Après avoir massacré près de soixante millions d’amérindiens, réalisant les plus abominables génocide et nettoyage ethnique de tous les temps, les colons essentiellement européens (anglo-saxons et hispaniques) ont bâti sur des terres volées et brûlés, le fondement de ce que l’on appellera sans tarder le capitalisme. Ce mal absolu qu’ils nous refileront comme une vérole dont on va tous crever non sans avoir, auparavant, espéré s’en débarrasser. Peut-être demain ? Ou un soir ? Un grand soir…

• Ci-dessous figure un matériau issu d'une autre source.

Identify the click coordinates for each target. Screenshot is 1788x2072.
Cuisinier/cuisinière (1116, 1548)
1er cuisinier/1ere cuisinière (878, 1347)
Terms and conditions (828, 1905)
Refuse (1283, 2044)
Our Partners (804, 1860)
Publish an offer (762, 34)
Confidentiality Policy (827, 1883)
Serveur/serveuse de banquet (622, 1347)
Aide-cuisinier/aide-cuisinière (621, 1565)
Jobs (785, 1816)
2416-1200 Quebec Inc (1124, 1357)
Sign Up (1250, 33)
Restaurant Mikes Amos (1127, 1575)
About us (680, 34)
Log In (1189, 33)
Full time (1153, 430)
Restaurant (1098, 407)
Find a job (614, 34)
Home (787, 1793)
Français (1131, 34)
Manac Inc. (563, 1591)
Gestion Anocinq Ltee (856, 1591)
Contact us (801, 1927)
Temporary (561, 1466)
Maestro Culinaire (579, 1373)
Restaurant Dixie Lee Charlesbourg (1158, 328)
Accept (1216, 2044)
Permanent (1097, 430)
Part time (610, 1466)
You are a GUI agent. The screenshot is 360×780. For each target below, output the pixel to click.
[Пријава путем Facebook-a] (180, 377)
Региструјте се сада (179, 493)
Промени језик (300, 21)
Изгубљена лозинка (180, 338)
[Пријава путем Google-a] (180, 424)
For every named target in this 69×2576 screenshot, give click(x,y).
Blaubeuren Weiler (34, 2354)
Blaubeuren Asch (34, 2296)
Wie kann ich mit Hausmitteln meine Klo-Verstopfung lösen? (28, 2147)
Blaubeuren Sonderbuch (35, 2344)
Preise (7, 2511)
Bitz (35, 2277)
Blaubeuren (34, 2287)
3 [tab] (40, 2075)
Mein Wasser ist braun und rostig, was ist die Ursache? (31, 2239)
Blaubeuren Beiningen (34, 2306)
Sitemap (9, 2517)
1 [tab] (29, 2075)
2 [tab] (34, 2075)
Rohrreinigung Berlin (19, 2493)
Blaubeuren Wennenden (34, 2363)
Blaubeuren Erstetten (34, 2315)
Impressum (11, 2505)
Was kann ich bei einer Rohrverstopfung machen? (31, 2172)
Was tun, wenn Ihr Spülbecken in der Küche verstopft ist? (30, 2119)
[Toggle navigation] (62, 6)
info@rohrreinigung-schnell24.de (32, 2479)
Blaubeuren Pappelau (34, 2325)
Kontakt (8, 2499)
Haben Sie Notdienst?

Il est important de se souvenir que ce capitalisme, celui que figure si bien l'icône Rockefeller, est né, non pas du commerce international - et pourquoi pas d’Hérode ? - mais de l’appropriation des terres, du travail des esclaves noirs, puis des salariés blancs peu payés, de l’accumulations de capitaux financiers optimisés par le système bancaire, la spéculation immobilière et, et devinez quoi, le pétrole ! Deux-cent-cinquante ans après, ces générés s’amusent toujours avec ce produit visqueux et hideux, à tenir le monde à leur merci. Et que je te bombarde l’Irak, puis l’Iran, que je t’enlève un président et que je te chasse un tyran pour faire plaisir à d’autres tyrans, souvent doublés de truands fascistes. Nous aurons l’occasion, hélas, de nous pencher sur cette mauvaise blague, tant il est probable que, si nous en sommes à la phase terminale, nous ayons en prime – et en déprime – à nous en lamenter encore un peu.
Donc le capitalisme qui a corrompu les mentalités du monde occidental et rendu un majeure partie de ses populations vénales, avares, mesquines, égoïstes, racistes, écocidaires et nous pourrions remplir plusieurs pages d’épithètes aussi peu glorieux que carrément tragiques, nous a apporté quoi, en somme ? Le baseball, le chewing-gum, le McDo, les premiers pas sur la Lune, la Silicon valley, le tomahawk (pas la hache indienne, le missile intercontinental !)... Tout autant de choses qui nous font une belle jambe. Un gros bide et des caries ! Des trous dans la carcasse, des crevasses sur l’humanité.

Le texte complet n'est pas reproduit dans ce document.